La même ligne de faille partage les syndicats sur les revalorisations tarifaires. Face à la volonté de l’Uncam de repousser à mars 2009 le versement de la deuxième tranche de revalorisations tarifaires attendue au 1er août, le Sniil se montre catégoriquement opposé à un tel délai, tandis que les autres syndicats se veulent « plus souples sur le calendrier » à condition qu’il y ait des contreparties financières, explique Marcel Affergan.
« On peut attendre neuf mois de plus, mais on veut plus », résume-t-il, précisant que les négociations ont notamment porté sur le montant de cette enveloppe supplémentaire. Le montant proposé par l’assurance maladie jeudi soir pour la deuxième tranche de revalorisation était de 200 millions d’euros en année pleine -175 millions prévus initialement et 25 millions supplémentaires. Pour compenser le retard dans le versement et la hausse du prix du carburant, les syndicats, eux, ont demandé une rallonge de 50 millions d’euros. « Les caisses s’y opposent », selon Marcel Affergan.
Quoi qu’il advienne, a-t-il souligné, Convergence Infirmière a bien insisté sur le fait que l’application du futur accord sur la régulation démographique serait « conditionnée au versement des augmentations ». L’un ne commencera pas sans l’autre.
Pour le Sniil, il est tout simplement hors de question de consentir le moindre retard dans le versement des revalorisations. Le syndicat « exige de l’Uncam l’application des accords conventionnels avec en préalable l’augmentation tarifaire prévue au 1er août 2008 » et prévient qu’il « utilisera tous les moyens à sa disposition afin que les engagements conventionnels soient respectés ».
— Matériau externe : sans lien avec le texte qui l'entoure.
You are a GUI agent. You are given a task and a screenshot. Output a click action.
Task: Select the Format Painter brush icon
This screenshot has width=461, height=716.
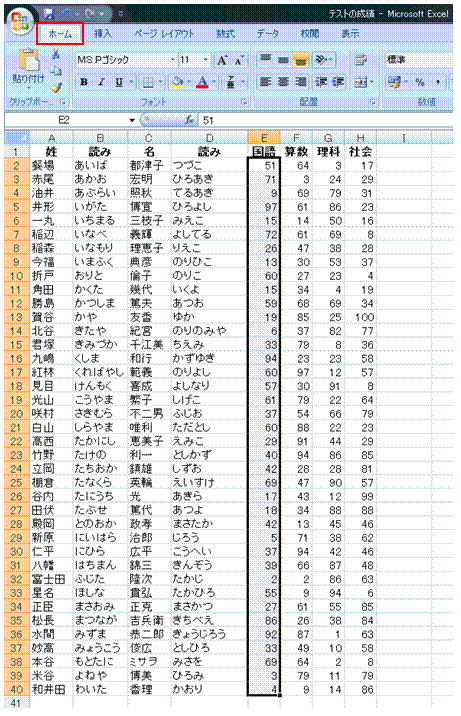coord(56,87)
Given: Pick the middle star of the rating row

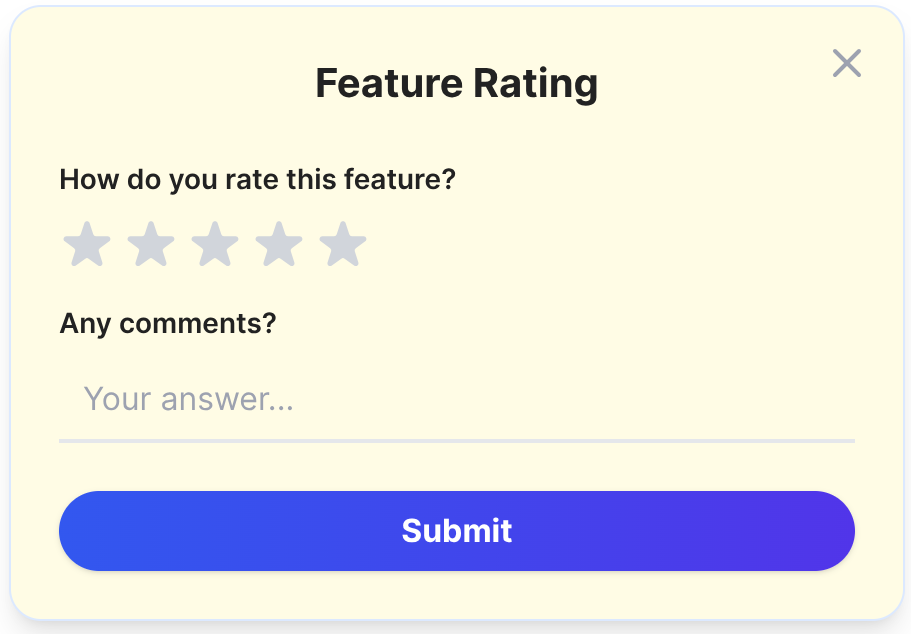Looking at the screenshot, I should pos(215,243).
Sans nouveau rendez-vous fixé, les négociations risquent de se poursuivre cet été par courriers interposés pour une éventuelle reprise à la rentrée. « On nous balade, on se fout de notre gueule », estime, excédé, Jean-Louis Bouvet, président de l’Organisation nationale des syndicats d’infirmiers libéraux (Onsil) d’Île-de-France, qui a assisté à une partie de la réunion de jeudi. « Mercredi, on a été convoqué à deux réunions en même temps au ministère et on a reçu la convocation lundi soir pour le surlendemain, ce n’est pas sérieux », s’emporte le secrétaire général national de l’Onsil. Si ça continue, il va falloir mettre le feu aux autobus pour se faire entendre ! » C. A.